First, a confession: part of the reason I’m writing this blog post today is becuase I’m having major FOMO on account of having missed #FAT2018, the first annual Conference on Fairness, Accountability, and Transparency. (You can get the proceedings online here, though!) I have been seeing a lot of tweets & good discussion around the conference and it’s gotten me thinking again about something I’ve been chewing on for a while: what does it mean for a machine learning tool to be fair?
If you’re not familiar with the literature, this recent paper by Friedler et al is a really good introduction, although it’s not intended as a review paper. I also review some of it in these slides. Once you’ve dug into the work a little bit, you may notice that a lot of this work is focused on examples where output of the algorithm is a decision made on the level of the individual: Does this person get a loan or not? Should this resume be passed on to a human recruiter? Should this person receive parole?
While these are deeply important issues, the methods developed to address fairness in these contexts don’t necessarily translate well to evaluating fairness for other applications. I’m thinking specifically about tools like speech recognition or facial recognition for automatic focusing in computer vision: applications where an automatic tool is designed to supplant or augment some sort of human labor. The stakes are lower in these types of applications, but it’s still important that they don’t unintentionally end up working poorly for certain groups of people. This is what I’m calling “parity of utility”.
Parity of utility: A machine learning application which automatically completes a task using human data should not preform reliably worse for members of one or more social groups relevant to the task.
That’s a bit much to throw at you all at once, so let me break down my thinking a little bit more.
- Machine learning application: This could be a specific algorithm or model, an ensemble of multiple different models working together, or an entire pipeline from data collection to the final output. I’m being intentionally vague here so that this definition can be broadly useful.
- Automatically completes a task: Again, I’m being intentionally vague here. By “a task” I mean some sort of automated decision based on some input stimulus, especially classification or recognition.
- Human data: This definition of fairness is based on social groups and is thus restricted to humans. While it may be frustrating that your image labeler is better at recognizing cows than horses, it’s not unfair to horses becuase they’re not the ones using the system. (And, arguably, becuase horses have no sense of fairness.)
- Preform reliably worse: Personally I find a statistically significant difference in performance between groups with a large effect size to be convincing evidence. There are other ways of quantifying difference, like the odds ratio or even the raw accuracy across groups, that may be more suitable depending on your task and standards of evidence.
- Social groups relevant to the task: This particular fairness framework is concerned with groups rather than individuals. Which groups? That depends. Not every social group is going to relevant to every task. For instance, your mother language(s) is very relevant for NLP applications, while it’s only important for things like facial recognition in as far as it co-varies with other, visible demographic factors. Which social groups are relevant for what types of human behavior is, thankfully, very well studied, especially in sociology.

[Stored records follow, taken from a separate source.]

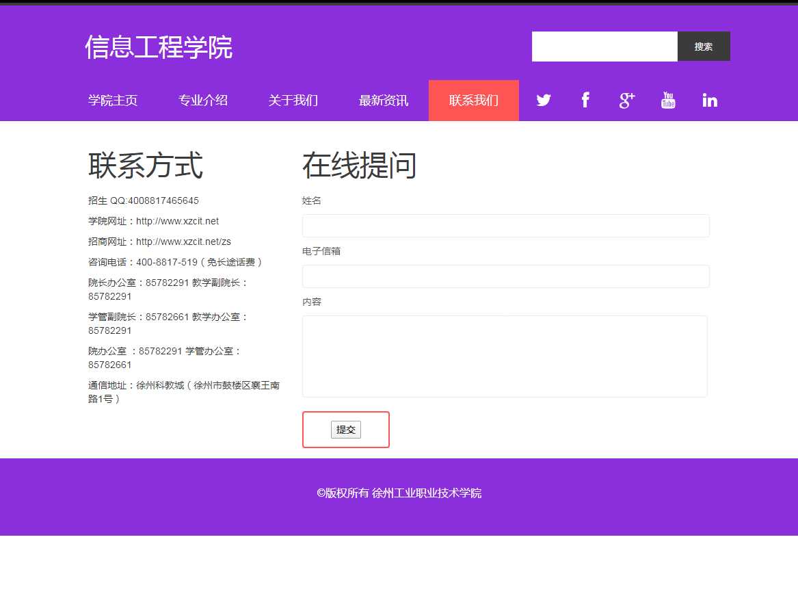Open the Google Plus icon link
Viewport: 798px width, 600px height.
(x=627, y=101)
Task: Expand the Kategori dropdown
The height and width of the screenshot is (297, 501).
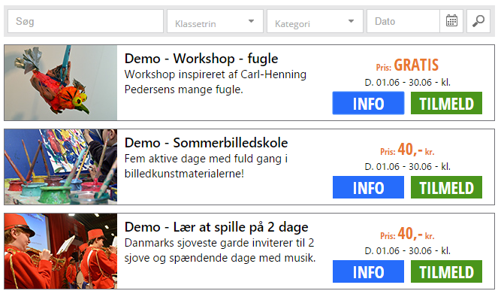Action: 315,21
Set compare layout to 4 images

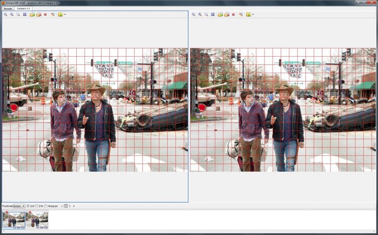click(74, 206)
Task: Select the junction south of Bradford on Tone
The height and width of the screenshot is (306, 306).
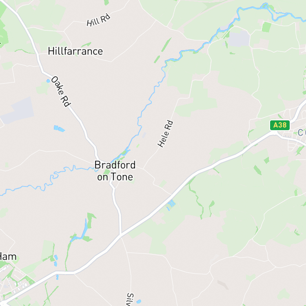Action: [120, 235]
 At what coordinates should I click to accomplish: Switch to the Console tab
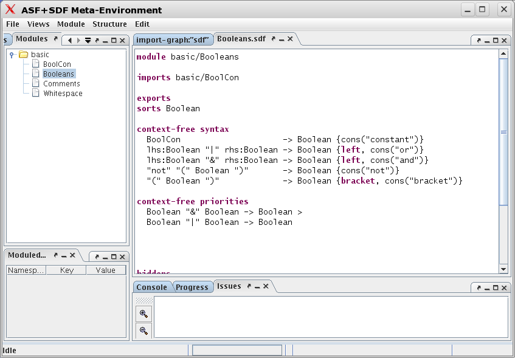(x=152, y=286)
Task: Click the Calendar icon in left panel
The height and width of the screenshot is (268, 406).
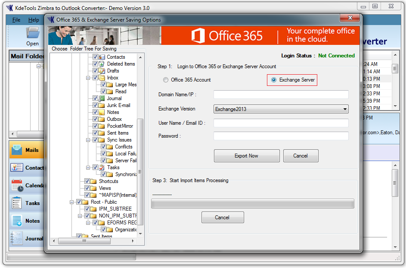Action: click(17, 185)
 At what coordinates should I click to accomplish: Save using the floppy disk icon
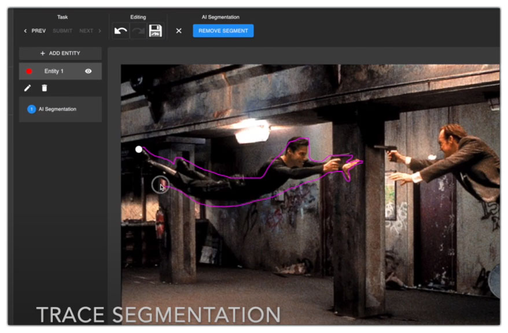click(155, 31)
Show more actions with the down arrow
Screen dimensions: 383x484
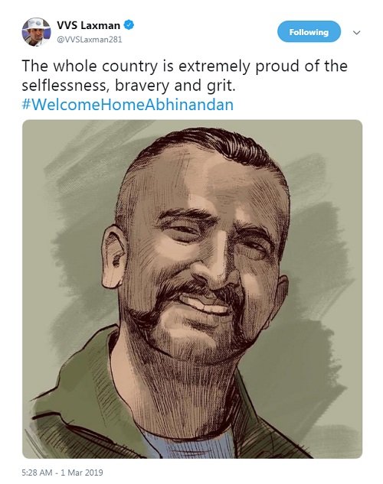[356, 32]
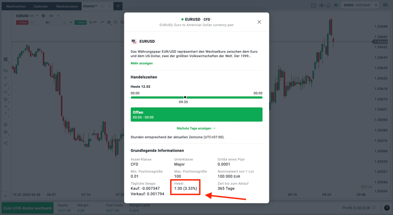Open the M1 timeframe dropdown
Image resolution: width=393 pixels, height=215 pixels.
click(x=54, y=16)
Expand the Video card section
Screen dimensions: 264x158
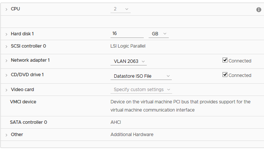pyautogui.click(x=6, y=90)
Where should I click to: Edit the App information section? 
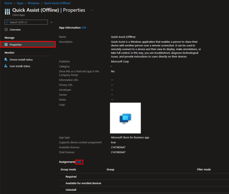(x=84, y=27)
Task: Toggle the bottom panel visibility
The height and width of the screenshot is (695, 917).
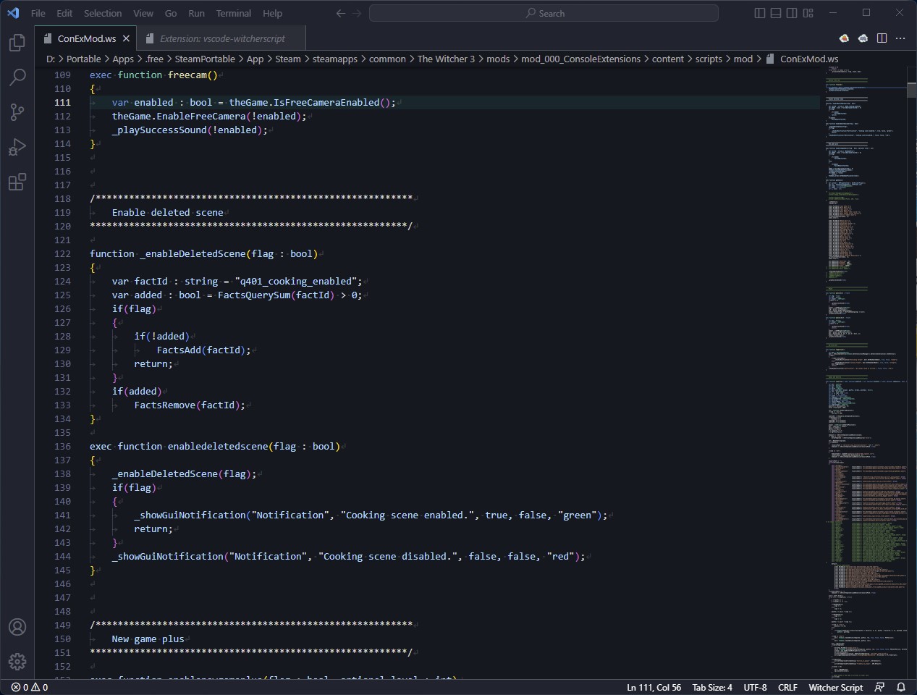Action: point(775,13)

So how can we turn these very nice-sounding words into numbers? The specifics will depend on your particular task, but here are some examples:
- Is there a difference in positive predictive value (PPV), error rate (1-PPV), true positive rate (TPR), and false positive rate (FPR) for three commercial gender classification algorithms based on the gender and skin tone of the person whose image is being classified? (Answer: Yep! People with lighter skin tones and men are classified more accurately, with darker-skinned women being classified with the most errors.)
- Is there a statistically-significant difference in the word error rate for commercial speech recognition algorithms based on the speaker’s dialect, race and gender? (Answer: yes, yes and maybe, with General American and white talkers having the lowest word error rates.)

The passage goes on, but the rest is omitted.